More than 5,000 US flights Cancelled Over the Weekend

Thousands of flights were cancelled across the US as a winter storm with high winds, and heavy snow hit the Northeast and Mid-Atlantic. National Weather Service warns about severe blizzards that will make air travel almost impossible.

According to FlightAware, around 5000 flights were cancelled between Friday and Sunday. This disaster further impacts the industry suffering from the pandemic. In addition, more than 8,500 flights were delayed during the weekend.

Delta Airlines

In New York, Delta Air Lines ceased operations from LaGuardia (LGA) and John F. Kennedy (JFK) airports from Saturday to Sunday. Flights were also affected from Liberty airport, New Jersey and Logan Airport, Boston.

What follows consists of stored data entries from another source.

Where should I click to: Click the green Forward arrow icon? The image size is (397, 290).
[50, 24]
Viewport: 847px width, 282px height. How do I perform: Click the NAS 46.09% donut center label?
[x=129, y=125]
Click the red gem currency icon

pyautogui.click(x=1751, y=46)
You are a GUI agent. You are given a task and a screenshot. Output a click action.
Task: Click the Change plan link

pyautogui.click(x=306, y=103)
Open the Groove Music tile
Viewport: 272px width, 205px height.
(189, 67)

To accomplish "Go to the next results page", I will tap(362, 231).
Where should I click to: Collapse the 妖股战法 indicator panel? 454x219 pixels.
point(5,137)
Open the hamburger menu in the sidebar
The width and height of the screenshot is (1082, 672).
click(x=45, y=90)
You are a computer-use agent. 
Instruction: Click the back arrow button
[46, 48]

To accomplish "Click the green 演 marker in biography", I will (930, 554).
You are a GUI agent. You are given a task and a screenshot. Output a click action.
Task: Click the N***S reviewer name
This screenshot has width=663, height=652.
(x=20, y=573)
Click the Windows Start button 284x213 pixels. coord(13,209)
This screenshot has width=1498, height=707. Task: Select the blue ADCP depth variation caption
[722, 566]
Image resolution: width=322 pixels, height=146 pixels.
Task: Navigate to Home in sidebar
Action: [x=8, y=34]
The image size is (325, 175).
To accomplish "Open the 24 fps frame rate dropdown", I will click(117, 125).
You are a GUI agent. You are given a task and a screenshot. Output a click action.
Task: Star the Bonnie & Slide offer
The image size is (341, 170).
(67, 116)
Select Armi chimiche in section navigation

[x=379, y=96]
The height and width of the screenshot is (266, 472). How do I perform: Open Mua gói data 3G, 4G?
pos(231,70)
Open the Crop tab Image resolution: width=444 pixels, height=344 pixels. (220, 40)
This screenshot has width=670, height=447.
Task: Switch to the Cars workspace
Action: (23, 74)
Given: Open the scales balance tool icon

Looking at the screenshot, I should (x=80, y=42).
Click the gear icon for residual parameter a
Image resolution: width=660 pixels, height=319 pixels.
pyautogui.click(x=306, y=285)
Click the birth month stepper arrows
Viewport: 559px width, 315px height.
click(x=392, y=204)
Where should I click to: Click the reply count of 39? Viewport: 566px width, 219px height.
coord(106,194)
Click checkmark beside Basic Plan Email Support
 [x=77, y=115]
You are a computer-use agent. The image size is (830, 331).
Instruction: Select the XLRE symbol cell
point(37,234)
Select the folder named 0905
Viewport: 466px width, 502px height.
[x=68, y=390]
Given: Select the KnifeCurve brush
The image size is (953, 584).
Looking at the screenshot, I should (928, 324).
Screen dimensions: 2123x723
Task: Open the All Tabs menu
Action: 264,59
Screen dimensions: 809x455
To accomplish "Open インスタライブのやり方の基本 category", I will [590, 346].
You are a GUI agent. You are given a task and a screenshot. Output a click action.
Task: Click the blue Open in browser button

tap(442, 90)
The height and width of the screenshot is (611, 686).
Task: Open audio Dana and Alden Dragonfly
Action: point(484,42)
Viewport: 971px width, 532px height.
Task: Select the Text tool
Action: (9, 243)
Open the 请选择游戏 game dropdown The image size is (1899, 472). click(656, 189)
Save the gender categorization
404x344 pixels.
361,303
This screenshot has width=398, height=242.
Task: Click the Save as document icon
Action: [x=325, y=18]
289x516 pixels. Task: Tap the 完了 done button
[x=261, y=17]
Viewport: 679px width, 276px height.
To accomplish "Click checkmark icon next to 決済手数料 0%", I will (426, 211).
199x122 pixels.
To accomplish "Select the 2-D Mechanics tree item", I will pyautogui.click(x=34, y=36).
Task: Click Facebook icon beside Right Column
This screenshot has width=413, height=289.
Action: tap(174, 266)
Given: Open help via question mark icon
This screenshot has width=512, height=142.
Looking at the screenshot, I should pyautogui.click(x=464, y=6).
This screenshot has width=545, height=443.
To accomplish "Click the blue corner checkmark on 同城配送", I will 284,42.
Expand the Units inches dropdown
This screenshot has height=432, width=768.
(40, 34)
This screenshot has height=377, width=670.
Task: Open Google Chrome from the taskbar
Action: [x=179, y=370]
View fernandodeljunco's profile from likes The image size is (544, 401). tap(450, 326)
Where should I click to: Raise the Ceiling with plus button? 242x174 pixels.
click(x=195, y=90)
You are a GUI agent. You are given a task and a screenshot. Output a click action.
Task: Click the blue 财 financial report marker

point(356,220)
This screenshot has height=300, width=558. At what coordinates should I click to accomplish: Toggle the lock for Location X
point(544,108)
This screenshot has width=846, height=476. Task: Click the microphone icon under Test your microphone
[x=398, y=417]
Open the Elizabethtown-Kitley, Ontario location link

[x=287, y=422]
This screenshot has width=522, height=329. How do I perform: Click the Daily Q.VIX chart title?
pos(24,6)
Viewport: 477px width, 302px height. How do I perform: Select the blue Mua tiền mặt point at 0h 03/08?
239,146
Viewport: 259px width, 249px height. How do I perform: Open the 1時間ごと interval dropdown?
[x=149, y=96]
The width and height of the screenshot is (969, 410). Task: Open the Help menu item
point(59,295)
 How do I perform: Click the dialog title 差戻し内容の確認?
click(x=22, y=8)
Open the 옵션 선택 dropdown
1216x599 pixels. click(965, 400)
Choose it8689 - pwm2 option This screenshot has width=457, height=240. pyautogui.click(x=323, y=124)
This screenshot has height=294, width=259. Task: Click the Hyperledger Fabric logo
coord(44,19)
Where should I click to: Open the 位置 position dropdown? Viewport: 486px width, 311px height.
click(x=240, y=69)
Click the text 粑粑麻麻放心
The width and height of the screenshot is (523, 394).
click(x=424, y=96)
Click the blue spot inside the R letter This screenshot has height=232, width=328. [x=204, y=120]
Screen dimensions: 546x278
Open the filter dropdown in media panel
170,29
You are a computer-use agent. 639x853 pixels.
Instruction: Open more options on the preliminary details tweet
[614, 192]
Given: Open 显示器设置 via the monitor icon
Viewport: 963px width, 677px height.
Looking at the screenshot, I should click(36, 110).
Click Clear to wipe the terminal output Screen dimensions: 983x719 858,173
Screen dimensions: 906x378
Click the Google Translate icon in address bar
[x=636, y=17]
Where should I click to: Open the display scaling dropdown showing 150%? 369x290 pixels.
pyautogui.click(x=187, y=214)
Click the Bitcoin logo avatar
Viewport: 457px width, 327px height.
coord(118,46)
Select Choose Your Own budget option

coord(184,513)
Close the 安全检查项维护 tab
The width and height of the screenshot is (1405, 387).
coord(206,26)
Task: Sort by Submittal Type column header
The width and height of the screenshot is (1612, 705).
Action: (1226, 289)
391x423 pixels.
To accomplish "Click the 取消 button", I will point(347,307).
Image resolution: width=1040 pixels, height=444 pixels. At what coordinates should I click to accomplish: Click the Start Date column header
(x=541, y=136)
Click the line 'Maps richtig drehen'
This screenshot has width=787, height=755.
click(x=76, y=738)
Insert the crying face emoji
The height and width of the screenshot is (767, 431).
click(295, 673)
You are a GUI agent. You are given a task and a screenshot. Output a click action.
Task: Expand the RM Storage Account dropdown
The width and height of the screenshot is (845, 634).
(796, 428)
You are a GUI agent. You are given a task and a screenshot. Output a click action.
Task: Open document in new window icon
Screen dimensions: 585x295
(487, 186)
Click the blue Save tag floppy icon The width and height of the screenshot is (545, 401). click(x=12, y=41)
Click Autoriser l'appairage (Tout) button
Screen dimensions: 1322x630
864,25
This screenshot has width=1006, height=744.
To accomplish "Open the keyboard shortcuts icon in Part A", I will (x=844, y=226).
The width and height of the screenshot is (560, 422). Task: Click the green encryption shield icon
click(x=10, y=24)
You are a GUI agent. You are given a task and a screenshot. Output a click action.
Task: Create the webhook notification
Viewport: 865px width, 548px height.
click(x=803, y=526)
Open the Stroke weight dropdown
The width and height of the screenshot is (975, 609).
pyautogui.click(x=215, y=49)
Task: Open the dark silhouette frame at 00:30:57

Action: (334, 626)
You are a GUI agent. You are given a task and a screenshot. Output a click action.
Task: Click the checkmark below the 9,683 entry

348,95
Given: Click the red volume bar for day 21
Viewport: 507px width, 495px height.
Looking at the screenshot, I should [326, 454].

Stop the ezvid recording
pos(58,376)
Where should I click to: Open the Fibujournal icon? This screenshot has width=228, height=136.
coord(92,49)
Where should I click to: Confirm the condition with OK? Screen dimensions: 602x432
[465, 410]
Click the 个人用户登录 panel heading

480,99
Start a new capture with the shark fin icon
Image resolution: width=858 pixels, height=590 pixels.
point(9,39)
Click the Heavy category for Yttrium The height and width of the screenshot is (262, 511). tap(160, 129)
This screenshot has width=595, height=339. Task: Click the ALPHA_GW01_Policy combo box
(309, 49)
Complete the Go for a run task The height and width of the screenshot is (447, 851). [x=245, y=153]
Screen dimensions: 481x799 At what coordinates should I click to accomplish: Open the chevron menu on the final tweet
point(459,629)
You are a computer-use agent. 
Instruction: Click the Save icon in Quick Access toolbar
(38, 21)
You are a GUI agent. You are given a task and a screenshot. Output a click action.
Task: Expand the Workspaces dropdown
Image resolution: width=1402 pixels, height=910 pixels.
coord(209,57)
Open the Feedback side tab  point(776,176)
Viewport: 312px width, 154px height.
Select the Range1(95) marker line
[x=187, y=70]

Altogether 1290 flights were cancelled from Friday to Sunday. With no added cost, the airline offered passengers the choice to reschedule their flights. According to the airline, the team has focused on “safe and orderly restart of operations” in the mentioned airports.

American Airlines

American Airlines is another victim who cancelled around 1160 flights. The storm is expected to continue affecting the airline’s Northeast operations, mainly at Logan Airport. Like Delta, passengers hoping to fly with American Airlines can rebook their flights without additional costs.

American Airlines spokesperson Curtis Blessing said that “the vast majority of impacted flights have been cancelled in advance so we could proactively notify and accommodate our customers and avoid last-minute disruptions at the airport.”

United Airlines and others

United also cancelled around 21% of its Saturday flights, and JetBlue cancelled half of its Saturday flights. JetBlue spokesperson Derek Dombrowski said, “Customers should continue to monitor the status of their flights, as there is a possibility of additional cancellations based on the storm’s severity and path.”

Similarly, Southwest Airlines was also impacted by this. Around 10% of its employees are already infected with the virus, and adding the storm, the airline has cancelled flights worth around $50 million.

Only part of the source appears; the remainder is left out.